The feasible range of application that might widen electronic component and electronic equipment therefore of the advantageous embodiment of integrated circuit configuration of the present invention.

The invention further relates to transmitter, receiver, each comprises the electronic component with integrated circuit, the invention still further relates to electricity in element, peripheral circuit, current source circuit and filter module, and wherein each comprises integrated circuit recited above.

By five accompanying drawings of reference, the present invention now obtains more detailed explanation, in the accompanying drawing:

Each is the schematic cross-sectional view with Semiconductor substrate of diode, mos capacitance device and resistor for Fig. 1 and Fig. 2,

Fig. 3 is the schematic cross-sectional view with Semiconductor substrate of diode, mos capacitance device and resistor and other capacitor,

Fig. 4 and Fig. 5 show possible circuit arrangement.

Embodiment

Electronic equipment can be for example to be used for the equipment of electronic data processing, such as computer, kneetop computer or PDA (personal digital assistant).Replacedly, electronic equipment can be the mobile data transmission equipment such as mobile phone.

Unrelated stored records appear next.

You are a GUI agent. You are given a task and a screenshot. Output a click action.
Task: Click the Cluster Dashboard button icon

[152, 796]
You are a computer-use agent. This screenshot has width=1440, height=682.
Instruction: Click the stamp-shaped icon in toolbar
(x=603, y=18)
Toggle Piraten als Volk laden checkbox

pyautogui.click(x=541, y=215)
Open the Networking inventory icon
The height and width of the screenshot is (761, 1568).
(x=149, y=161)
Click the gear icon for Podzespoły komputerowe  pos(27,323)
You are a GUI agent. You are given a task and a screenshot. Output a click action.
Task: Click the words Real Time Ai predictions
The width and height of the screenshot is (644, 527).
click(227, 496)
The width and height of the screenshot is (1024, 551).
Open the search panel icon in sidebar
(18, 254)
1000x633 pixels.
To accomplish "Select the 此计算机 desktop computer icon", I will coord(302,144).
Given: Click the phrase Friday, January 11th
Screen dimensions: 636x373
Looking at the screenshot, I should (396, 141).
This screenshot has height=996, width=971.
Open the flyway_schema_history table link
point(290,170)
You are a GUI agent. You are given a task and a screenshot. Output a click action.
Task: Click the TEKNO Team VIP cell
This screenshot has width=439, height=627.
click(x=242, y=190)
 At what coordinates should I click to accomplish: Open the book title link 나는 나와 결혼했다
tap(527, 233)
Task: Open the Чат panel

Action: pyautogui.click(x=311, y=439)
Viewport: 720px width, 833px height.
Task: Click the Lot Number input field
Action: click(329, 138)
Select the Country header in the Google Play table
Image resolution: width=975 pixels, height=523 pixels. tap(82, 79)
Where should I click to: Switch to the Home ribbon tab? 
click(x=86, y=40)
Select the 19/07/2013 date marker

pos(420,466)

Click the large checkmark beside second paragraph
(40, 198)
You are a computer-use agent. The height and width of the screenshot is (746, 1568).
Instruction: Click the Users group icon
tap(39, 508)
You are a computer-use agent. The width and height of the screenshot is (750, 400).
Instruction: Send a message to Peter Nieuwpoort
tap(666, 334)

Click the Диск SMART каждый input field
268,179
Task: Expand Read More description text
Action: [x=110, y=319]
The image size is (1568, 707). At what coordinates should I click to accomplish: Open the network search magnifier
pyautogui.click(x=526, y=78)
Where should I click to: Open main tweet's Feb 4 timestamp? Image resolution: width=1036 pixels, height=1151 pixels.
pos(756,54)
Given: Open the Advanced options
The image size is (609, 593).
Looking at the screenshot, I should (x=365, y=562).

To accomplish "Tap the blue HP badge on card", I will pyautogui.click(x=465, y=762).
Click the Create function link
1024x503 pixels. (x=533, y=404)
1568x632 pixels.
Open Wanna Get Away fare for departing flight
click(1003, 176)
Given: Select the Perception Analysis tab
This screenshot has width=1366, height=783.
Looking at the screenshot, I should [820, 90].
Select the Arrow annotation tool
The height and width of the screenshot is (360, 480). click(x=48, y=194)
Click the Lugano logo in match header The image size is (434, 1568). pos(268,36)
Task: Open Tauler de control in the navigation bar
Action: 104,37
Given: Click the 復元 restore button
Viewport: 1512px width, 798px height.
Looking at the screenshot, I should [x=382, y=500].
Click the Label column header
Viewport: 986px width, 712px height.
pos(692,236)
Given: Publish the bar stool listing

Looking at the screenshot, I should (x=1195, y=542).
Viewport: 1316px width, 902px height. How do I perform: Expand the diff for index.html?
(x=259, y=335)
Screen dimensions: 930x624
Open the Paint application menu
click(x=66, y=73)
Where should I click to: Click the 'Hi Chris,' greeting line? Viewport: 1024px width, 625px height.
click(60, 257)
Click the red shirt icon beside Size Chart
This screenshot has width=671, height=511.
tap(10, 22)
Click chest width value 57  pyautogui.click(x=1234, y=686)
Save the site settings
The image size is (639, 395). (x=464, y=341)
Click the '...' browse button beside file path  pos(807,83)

Mobile telephone equipment comprises: for example power subsystem, display device, loud speaker, microphone, input equipment, memory devices, antenna, transmitter, receiver, peripheral circuit, filter module and current source circuit.Each can comprise the electronic component with integrated circuit transmitter, receiver, peripheral circuit, filter module and current source circuit, this integrated circuit comprises having at least one active element, be provided on this Semiconductor substrate and be electrically coupled at least one capacitor of this active element and the Semiconductor substrate of at least one resistor, and wherein this resistor comprises the material that is selected from following: β-tantalum, Ta _xN _y(0＜x≤1,0＜y≤1), Ta _1-x-ySi _xN _y(0＜x≤1,0＜y≤1), Ta _1-x-yAl _xN _y(0＜x≤1,0＜y≤1), Ni _xCr _y(0＜x≤1,0＜y≤1), Ni _xCr _yAl _z(0＜x≤1,0＜y≤1,0＜z≤1), Si _xCr _yO _z(0＜x≤1,0＜y≤1,0＜z≤1), Si _xCr _yN _z(0＜x≤1,0＜y≤1,0＜z≤1), Ti _xW _y(0＜x≤1,0＜y≤1), Ti _xW _yN _z(0＜x≤1,0＜y≤1,0＜z≤1), Ti _xN _y(0＜x≤1,0＜y≤1) and Cu _xNi _y(0＜x≤1,0＜y≤1).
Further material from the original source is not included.